"It is a gesture of support for the Afghanistan reconciliation process," a Pakistani military official said. While this official said upwards of 10 prisoners were released, another security official put the number at seven or eight prisoners, who had been held at different jails around the country.
Whether Islamabad's gesture to Kabul eases the deep mistrust between the neighboring nations remains to be seen.
Negotiators for Pakistan, Afghanistan and the United States have concluded that political reconciliation is the only viable solution to ending the war. But Taliban leaders have continuously stated their unwillingness to negotiate with Afghan President Hamid Karzai.
Karzai regularly criticizes Pakistan for what he calls its support of terrorist attacks and militant operations against Afghan and NATO troops.
But Karzai also recognizes that Pakistan can play a key role in brokering any peace pact — ideally before the end of 2014, when the U.S. will pull its combat troops out of Afghanistan, leaving the country more vulnerable than ever to Taliban assaults.
The two Pakistani officials, who spoke anonymously because they are not authorized to be named as spokesmen, said Mullah Abdul Ghani Baradar, the former Taliban second-in-command behind Mullah Mohammad Omar, was not be among the prisoners to be released.
Barader, who was captured in Karachi in 2010, is considered close enough to Omar to hold some sway in efforts to bring peace.
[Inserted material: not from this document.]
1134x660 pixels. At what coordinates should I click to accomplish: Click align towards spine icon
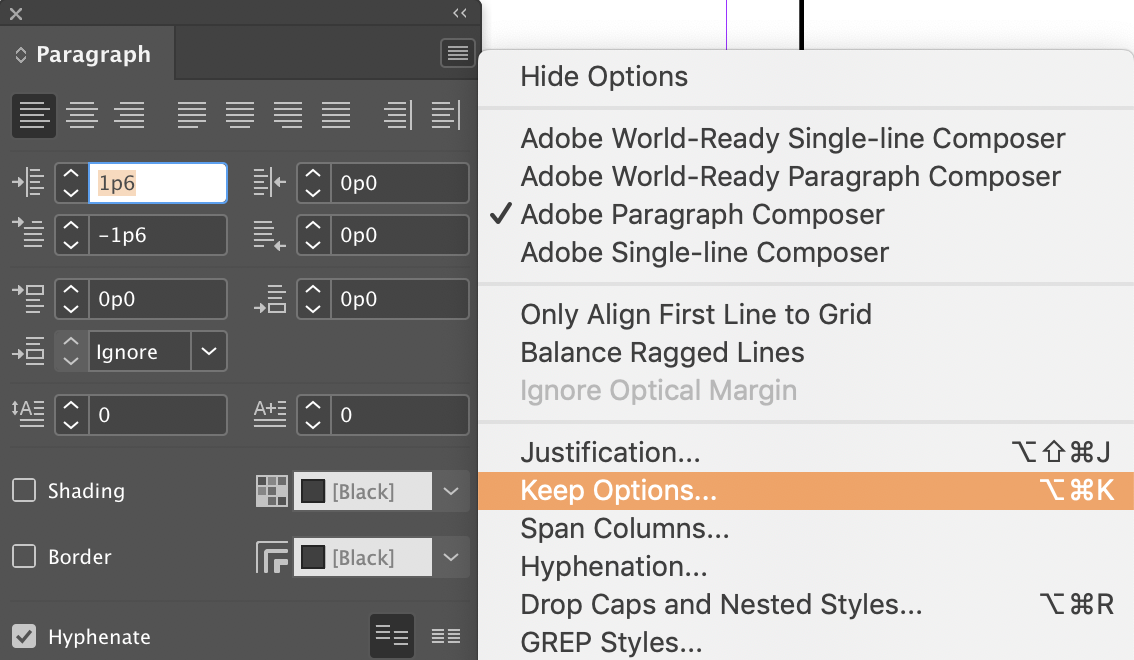(398, 115)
Omar broke off talks with U.S. officials earlier this year.
Wednesday's announcement of the prisoner release came during a visit to Islamabad by an Afghan High Peace Council delegation led by Salahuddin Rabbani, the son of Burhanuddin Rabbani, a former peace envoy and Afghan president who was killed in Kabul by a suicide bomber in 2011.
Kabul blamed Pakistan for dispatching the assassin, an allegation that Pakistan denied.
Reuters news agency, quoting officials of the High Peace Council, identified three of the prisoners to be released as Mullah Nooruddin Toorabi, the former Taliban government justice minister; Mullah Jahangirwal, Omar's former secretary; and Allahdat Tayab, a former deputy minister.
"We have asked Pakistan to release them because they were the policymakers of the Taliban and close aides to Mullah Omar," Habibullah Fawzi, a senior member of the Afghan peace team, told Reuters.
The Taliban ruled Afghanistan for five years, with strong support from Pakistan's intelligence services, until the U.S. invasion that toppled the deeply conservative Islamic regime after the Sept. 11, 2001, terrorist attacks.